Aim of the task - Return the lines that run from the line containing "Given: Click the Departure Time column header" through the end of the entries, both ends included. Leave out all pictures.

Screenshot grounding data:
━━━━

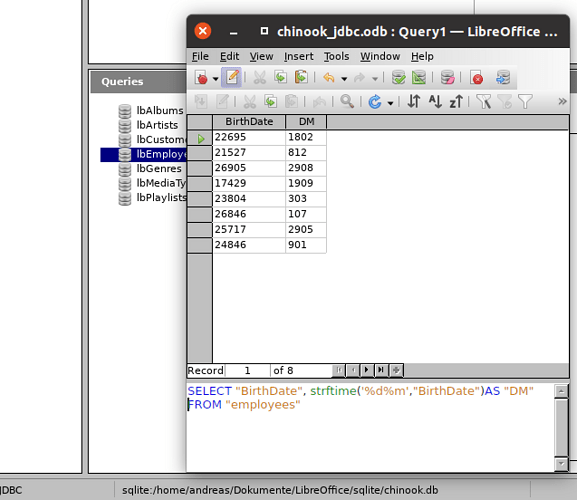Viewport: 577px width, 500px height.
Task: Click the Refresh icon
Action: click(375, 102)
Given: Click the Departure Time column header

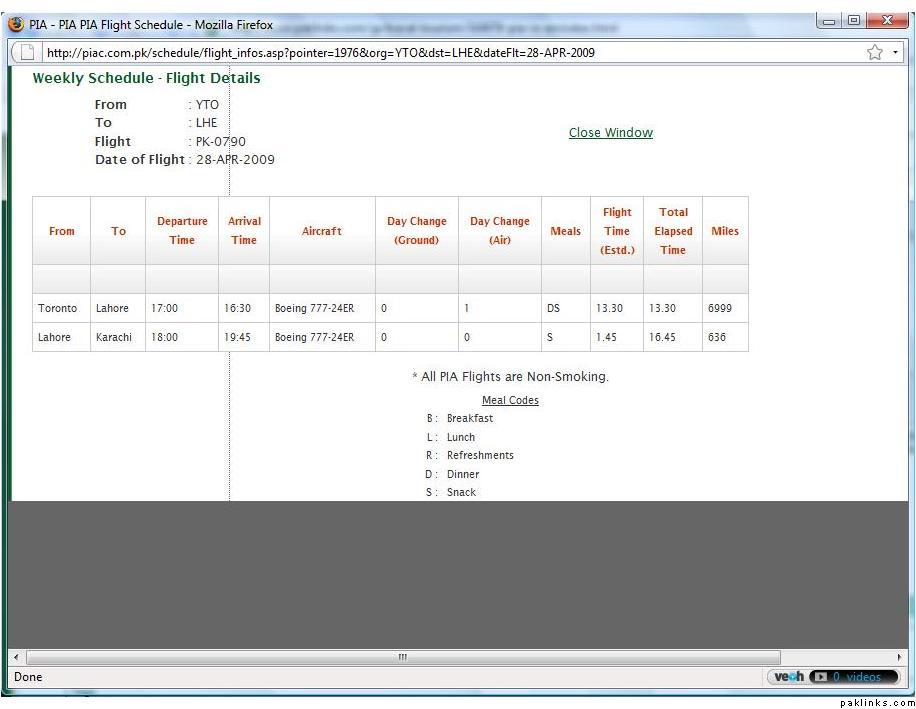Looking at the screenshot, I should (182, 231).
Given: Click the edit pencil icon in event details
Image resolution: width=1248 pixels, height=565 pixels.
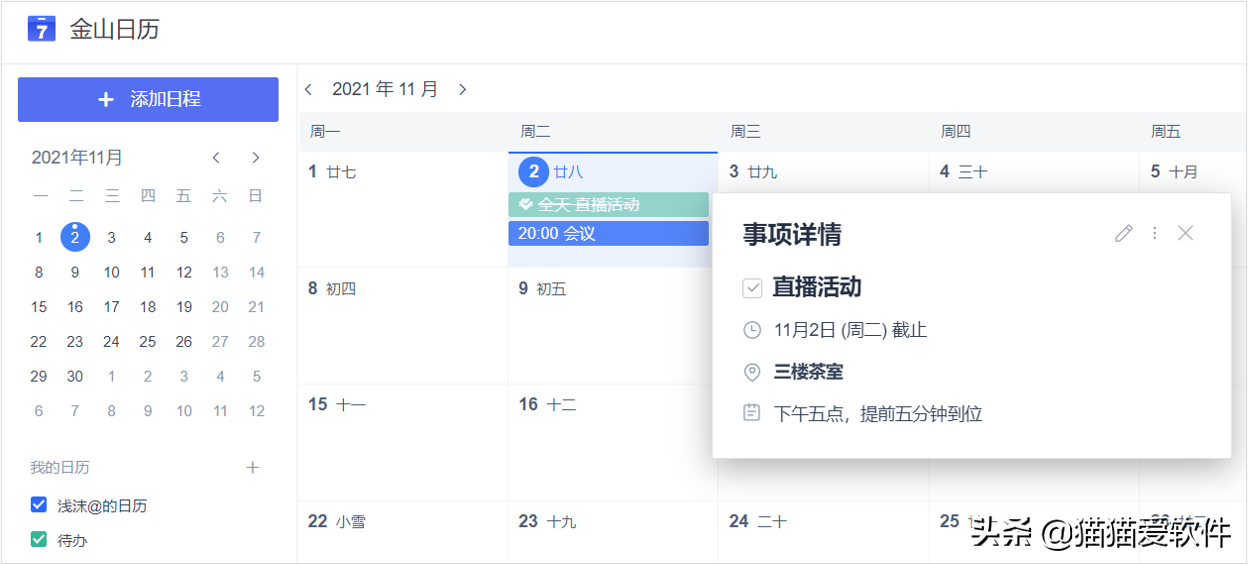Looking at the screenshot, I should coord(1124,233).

━━━━

Reply -
Given: Click the Departure Time column header

Looking at the screenshot, I should (182, 231).
Given: Click the edit pencil icon in event details
Image resolution: width=1248 pixels, height=565 pixels.
Looking at the screenshot, I should coord(1124,233).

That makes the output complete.